- _What to produce_
Of the entries below, restate word for word only the section that runs from the line with "Sevgililer Günü Hediyesi (1110, 1837)" to the line with "Anasayfa (782, 47)", counting both ends.

Items from a data source:
********

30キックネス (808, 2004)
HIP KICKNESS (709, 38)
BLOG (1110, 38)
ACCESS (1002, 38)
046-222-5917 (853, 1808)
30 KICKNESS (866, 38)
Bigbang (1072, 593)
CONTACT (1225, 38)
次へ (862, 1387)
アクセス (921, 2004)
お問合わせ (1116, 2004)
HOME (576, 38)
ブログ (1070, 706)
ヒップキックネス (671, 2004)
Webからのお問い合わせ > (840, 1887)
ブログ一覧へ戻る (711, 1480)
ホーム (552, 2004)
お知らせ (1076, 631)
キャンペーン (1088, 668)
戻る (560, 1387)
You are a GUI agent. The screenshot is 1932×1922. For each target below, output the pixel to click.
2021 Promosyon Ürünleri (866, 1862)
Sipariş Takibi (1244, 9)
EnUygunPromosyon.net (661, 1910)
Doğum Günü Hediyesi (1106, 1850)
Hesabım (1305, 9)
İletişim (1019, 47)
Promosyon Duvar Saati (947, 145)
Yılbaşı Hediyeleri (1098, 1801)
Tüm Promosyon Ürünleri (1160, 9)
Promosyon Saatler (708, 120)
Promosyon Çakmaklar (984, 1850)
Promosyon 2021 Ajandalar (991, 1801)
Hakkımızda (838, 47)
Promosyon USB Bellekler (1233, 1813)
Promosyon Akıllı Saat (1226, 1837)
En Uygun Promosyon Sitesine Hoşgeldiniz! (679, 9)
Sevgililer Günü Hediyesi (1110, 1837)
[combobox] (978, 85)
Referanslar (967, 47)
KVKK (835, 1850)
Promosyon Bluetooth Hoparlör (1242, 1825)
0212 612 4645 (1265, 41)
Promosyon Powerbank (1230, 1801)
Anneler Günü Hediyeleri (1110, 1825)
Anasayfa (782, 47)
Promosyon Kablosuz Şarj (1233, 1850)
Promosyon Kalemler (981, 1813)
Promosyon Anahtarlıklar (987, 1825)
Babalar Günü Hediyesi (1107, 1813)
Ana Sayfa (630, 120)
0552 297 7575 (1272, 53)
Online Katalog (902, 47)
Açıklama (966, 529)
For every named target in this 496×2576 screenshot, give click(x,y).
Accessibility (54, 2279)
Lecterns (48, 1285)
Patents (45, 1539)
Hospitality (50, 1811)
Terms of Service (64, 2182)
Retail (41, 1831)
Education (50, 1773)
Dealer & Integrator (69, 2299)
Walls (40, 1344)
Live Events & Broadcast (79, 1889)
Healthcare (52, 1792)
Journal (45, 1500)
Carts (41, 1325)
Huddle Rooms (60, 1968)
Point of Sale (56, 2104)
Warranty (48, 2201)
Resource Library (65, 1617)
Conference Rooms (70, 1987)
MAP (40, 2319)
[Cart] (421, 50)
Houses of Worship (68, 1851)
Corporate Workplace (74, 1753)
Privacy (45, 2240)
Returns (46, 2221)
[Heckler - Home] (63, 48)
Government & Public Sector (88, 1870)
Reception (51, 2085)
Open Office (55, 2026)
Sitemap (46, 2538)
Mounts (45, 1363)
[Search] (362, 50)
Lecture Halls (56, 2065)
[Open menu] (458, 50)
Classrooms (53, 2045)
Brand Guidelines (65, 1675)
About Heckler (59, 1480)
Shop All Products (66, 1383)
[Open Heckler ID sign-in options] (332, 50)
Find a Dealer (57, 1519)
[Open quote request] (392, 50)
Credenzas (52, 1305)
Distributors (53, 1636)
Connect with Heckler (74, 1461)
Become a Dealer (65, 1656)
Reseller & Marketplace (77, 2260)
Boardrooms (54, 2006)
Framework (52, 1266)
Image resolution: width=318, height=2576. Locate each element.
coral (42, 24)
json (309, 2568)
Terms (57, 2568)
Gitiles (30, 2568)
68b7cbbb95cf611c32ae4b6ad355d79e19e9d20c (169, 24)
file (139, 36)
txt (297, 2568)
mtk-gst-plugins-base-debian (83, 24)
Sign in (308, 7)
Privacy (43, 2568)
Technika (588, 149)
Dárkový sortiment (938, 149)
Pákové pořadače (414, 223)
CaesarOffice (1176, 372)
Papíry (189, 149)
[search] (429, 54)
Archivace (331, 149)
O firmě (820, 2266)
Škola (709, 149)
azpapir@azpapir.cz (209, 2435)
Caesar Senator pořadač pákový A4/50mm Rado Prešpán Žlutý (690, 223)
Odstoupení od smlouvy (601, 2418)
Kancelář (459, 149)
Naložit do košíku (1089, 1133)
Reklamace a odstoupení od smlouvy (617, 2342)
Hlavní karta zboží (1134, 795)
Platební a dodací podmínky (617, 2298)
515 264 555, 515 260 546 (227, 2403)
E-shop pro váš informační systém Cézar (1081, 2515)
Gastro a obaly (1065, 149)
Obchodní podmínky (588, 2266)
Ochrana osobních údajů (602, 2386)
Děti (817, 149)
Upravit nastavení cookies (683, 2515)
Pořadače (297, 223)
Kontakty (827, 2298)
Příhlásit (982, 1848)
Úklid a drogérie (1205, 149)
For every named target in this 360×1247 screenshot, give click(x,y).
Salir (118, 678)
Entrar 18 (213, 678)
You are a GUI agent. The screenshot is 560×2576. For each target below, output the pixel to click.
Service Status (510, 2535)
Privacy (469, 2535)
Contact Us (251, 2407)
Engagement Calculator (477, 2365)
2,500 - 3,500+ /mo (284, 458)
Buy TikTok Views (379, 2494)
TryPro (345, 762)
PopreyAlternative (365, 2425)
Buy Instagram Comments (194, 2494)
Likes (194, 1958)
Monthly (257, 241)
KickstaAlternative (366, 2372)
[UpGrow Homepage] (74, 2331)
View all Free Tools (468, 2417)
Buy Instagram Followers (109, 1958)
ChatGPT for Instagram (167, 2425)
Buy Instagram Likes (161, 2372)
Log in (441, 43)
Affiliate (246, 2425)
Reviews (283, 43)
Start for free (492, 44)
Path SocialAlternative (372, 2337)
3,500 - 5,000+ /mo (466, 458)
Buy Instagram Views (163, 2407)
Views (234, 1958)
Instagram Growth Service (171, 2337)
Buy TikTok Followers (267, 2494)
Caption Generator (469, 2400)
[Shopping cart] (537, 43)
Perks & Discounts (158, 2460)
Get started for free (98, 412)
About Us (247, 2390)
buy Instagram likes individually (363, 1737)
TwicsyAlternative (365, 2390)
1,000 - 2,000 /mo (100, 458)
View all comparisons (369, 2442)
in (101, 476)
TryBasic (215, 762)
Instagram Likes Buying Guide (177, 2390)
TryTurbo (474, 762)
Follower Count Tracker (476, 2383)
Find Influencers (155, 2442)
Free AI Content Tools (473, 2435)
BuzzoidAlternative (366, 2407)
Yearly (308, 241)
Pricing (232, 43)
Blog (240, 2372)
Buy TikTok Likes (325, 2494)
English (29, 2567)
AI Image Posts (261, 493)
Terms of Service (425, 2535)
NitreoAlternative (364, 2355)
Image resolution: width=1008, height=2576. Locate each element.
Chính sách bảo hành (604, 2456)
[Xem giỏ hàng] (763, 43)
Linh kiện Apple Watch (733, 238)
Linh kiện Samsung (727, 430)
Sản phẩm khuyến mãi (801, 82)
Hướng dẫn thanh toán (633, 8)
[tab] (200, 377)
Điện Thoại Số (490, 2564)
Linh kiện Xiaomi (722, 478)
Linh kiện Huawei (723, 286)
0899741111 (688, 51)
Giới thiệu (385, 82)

********

- _Your solution_
Sevgililer Günü Hediyesi (1110, 1837)
[combobox] (978, 85)
Referanslar (967, 47)
KVKK (835, 1850)
Promosyon Bluetooth Hoparlör (1242, 1825)
0212 612 4645 (1265, 41)
Promosyon Powerbank (1230, 1801)
Anneler Günü Hediyeleri (1110, 1825)
Anasayfa (782, 47)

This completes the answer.